January 9, 2022

Invocation of the Muse, January 3

This year is already improving — there is booze at The Fuze Box. Not any more chairs in the big empty, character-less box, no music stand, not even a big podium like in the early days of the QE2, but the poetry was good, new readers, new favorites, old-time favorites, like a metaphor for the turning of the year. The M/C is R.M. Engelhardt

When I arrived there were a handful of poets signed up, even for #1, & that poet was Gary Murrow, but I didn’t see him in the half-dozen or so poets hanging out. Gary was around the poetry scene at open mic venues, including Valentines on New Scotland Ave. where Rob ran open mics under various names, but Gary dropped out of the scene, except for submissions to the AlbanyPoets online zine Up the River. I haven’t seen him since long before the pandemic.


Rob introduced the night by reading a poem by J.R.R. Tolkien, most of which were pieces imbedded in his much more famous fantasies; apparently this day was Tolkien’s birthday in 1892. Then Rob introduced Gary Murrow but there was no response. I volunteered to read in Gary’s place, having some of his poems in my the morass of poetry in my briefcase. I read Gary’s “Match.com,” “Masters of Fine Arts,” & “Theology Class,” which was dedicated to our host, R.M. Engelhardt, & was written in the style (& theme) of a number of his poems.


The next reader was a first timer here at The Fuze Box, Laura Johnson with a love poem in the form of a Villanelle titled “Skyline,” then another about a female love & drugs & religion. Pat Williams was another 1st timer with a poem about looking into “The Mirror,” another titled “The Meat Grinder” (& guys know what that is).


Joe Krausman has been coming around to open mics here since this place was the punk rock club the QE2 (is it now “post punk”?), read 2 pieces, “Suit Yourself, a Biography” of a doctor escaping to Mexico to die; then his own story in a piece titled “On Being Unemployed in My 40th Year.”


Our host, R.M. Engelhardt read next a couple of poems, for which his reading glasses were tinted, causing him problems later in deciphering the sign-up sheet; his first poem was titled “Poem 113” a grim meandering portrait of John Berryman, then another grim — & preachy — poem “The Blood in Tribulation.”

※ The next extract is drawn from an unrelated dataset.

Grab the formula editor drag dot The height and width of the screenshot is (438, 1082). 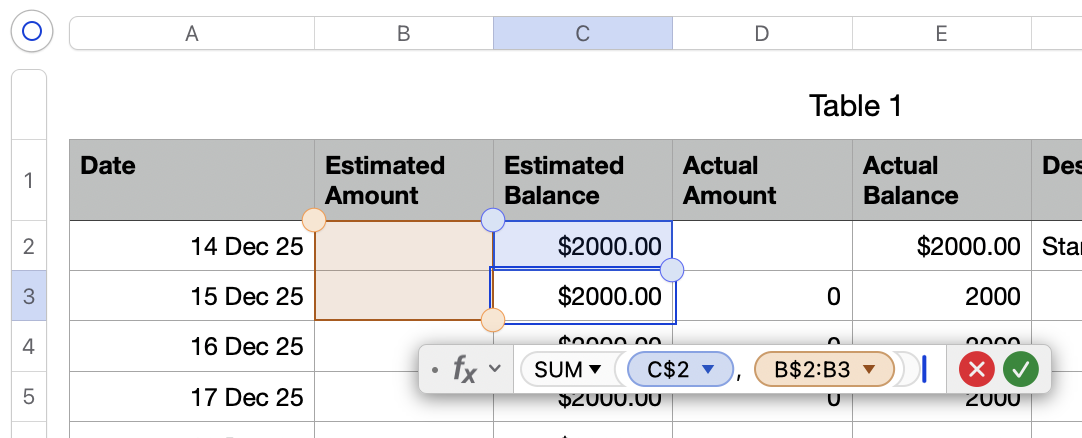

The featured reader, Brett Petersen, was next, who inexplicably donned an outfit that made him look like the Pepto Bismol Bunny (if there is such a creature). He had copies of his book of short stories, The Parasite from Protospace & Other Stories (CLASH Books, 2020), from which he didn’t read, for sale. Instead, he read a variety of pieces, the first one titled “Mirtazapine” (a common drug used to treat depression), which Brett said “didn’t help,” the piece a series of outrageous images perhaps from a dream or just trying to be outrageous. The piece “Aberrations, Part 2” he said was based on a song his band, Raziel’s Tree, a “sludge rock” group, then one titled “Meme,” & piece he said was from a Twitter post “A Symphony for the Vlad.” He ended with an ad lib that sounded like everything else he had read, random stacks of images strung together, this one, perhaps responding to Rob’s introductory reading of Tolkien, playing on the word “hobbit.” I did buy the book -- support your local poet.


Back to the open mic, the next reader was Matéo, who began with an untitled love poem, then on to long Slam piece (I don’t know if it was only 3 minutes, but it seemed longer) about a relationship argument, “40 Things I Wasn’t Allowed to Say.” Austin Houston considered himself in a mirror, wondered “what is poetry” his answers were the things of life, not literary, then, again a mirror, this time considering why we do the things we do.


Lila Grace was a (poetry) virgin when she walked in, but not when she walked out, read a sexy love poem perhaps titled “If Greed is a Sin…,” then continued with another love poem. Maurice has been lurking here & tonight continued with a poem from his work-in-project “Park Bench Poems,” that he read from last month, poems written for strangers — I'm looking forward to the chapbook.


Next poet Rob introduced was Priya Love, he said he couldn’t read the sign-up sheet, but perhaps that was due to tinted reading glasses. Priya read lyrics for hip hop pieces, the first “Change Free Money” dreaming big & looking for riches with forced rhymes & shouting, then a “free style” with more dopey rhymes, on the same theme of making it big in the hip-hop scene — good luck. The last reader was another regular here, John D. who has a project, he said, of reading his poems here, in random order read “Wait, Panic” & “Invocation.”


Invocation of the Muse has carved out its niche in the poetry month on the 1st Monday of the month at The Fuze Box, 12 Central Ave., Albany, NY, 7:30PM sign-up, 8:00 start, with a featured poet & an open mic for the rest of us. & there's booze for all us drunkard poets.